Renee Glass Factory sells slumped and fused glass made by Miller and intended for use mainly as windows in businesses, commercial buildings and private homes.
"I have a couple of troublesome windows in my house. The bathroom is one and the second is a window that looks out into my neighbor's driveway with thick curtains that I never liked," Miller said. "This was my first inspiration."
Miller calls her panes "urban dwelling solutions" that make it possible for people to let the light in while keeping unsightly views out. They can be used as installed windows, door glass, room dividers or as hanging art.
"It's really light that I'm the producer of, adding color and texture," she said. "I feel in a lot of ways I'm just conducting light."
Her most notable installation to date is at the Barrymore Theatre on Atwood Avenue. She created textured panes for the theater's prominent spire. Its design features the details of an old iron grate, circa 1924.
Grate glass is one of Miller's product lines. It employs antique grates, manholes and other iron artifacts to create interesting textured panes. Another line highlights Miller's background in ecological art, using things found in nature to make glass showing leaf impressions, and scenes from a forest or a prairie burn.

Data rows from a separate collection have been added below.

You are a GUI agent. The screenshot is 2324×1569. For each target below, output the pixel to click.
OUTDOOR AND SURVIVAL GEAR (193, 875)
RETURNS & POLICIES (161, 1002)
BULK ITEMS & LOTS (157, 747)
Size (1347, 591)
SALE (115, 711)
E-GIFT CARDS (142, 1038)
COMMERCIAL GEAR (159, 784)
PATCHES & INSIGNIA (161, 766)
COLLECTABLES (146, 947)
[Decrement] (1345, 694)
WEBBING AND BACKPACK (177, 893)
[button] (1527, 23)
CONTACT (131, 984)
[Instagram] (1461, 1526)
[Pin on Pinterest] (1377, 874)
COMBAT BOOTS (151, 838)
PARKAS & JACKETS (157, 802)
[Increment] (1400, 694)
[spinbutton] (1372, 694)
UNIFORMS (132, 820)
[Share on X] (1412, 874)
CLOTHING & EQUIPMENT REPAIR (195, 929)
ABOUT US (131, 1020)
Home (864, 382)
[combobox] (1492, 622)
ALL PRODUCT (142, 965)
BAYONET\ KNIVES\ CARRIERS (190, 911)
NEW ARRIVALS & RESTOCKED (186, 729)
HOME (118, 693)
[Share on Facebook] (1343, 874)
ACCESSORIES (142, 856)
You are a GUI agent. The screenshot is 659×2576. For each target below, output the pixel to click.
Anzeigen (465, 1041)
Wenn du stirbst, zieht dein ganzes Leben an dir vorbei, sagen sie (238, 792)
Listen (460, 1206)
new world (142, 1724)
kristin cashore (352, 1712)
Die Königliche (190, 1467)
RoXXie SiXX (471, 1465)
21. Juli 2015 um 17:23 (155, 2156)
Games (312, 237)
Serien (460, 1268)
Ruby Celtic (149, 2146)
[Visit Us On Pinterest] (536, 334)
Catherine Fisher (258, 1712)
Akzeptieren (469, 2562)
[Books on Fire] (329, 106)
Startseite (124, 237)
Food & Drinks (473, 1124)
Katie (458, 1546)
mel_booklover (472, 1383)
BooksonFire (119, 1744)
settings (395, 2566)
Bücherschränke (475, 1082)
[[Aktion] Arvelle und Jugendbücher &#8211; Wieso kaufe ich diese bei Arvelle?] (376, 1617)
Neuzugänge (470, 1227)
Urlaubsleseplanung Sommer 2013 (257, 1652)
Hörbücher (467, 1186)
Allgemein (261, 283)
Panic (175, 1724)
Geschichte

Miller earned her bachelor's degree in art from the University of Wisconsin-Madison and worked as an artist making three-dimensional glass sculptures. She then entered the corporate world. But following her brother's death, Miller decided to return to doing what she feels is important to her.
But before opening her shop, Miller returned last year to UW-Madison as a special student in the glass program to do a business feasibility study. She needed to examine every aspect of her then prospective business, from the type of equipment she would need to pricing to the cost of setting up a studio, finding her market and methods of reaching customers.
When the glass program had its customary student art sale last spring, Miller knew there was a market for her work.
"I sold everything I had made plus the scraps from the bottom of the bucket," she said.
How much does it cost to outfit windows with panes of art glass?
Smaller windows can run $40 to $100. She sells a 26x33-foot window for under $200. Martin Glass installs all her work for around $20.
Miller said her materials are costly. But she can keep pricing down because the process she uses to make her artful windows is not complex. She uses a colossal kiln she has named "Easy Bake Oven #1" to produce her glass.
Andrew Taylor, director of the Bolz Center for Arts Administration, said it's fairly unusual for an independent artist to open a storefront and break from the traditional gallery experiences. He explained that the challenges ahead for Miller are the same that any small, independent business faces: identifying her market and positioning her product.
"One benefit she has is there's a trend toward people investing in the quality of their home. They're nesting to help them feel more secure," Taylor noted. "This is the very market many independent artists turn to."
Miller admits that opening a storefront is a bit of a bold step. But she said she believes people needed to really see her glass to know how it could work in their building or house.
Having a shop also helps market her work.
"I realize I have to create a market," she said. "In a lot of people's minds, they've already decided that they can't afford this type of luxury. But you can add some of these without bankrupting yourself."
Most of her marketing has been done through architects in and around Madison. She also recently launched a Web site, www.reneeglass.com. To date, most of her installations have been in commercial buildings. She also has made glass pizzas for the Glass Nickel restaurant on Atwood Avenue.
Although Miller's ultimate goal is to do a glass mural on a building similar to the Firstar Bank location downtown, she also seeks to install her work in private homes.
"This business could be huge. I hope I can grow pretty organically, so part of my job is to grow it gracefully," she said. "It will be really interesting to see if installation takes off in the residential market."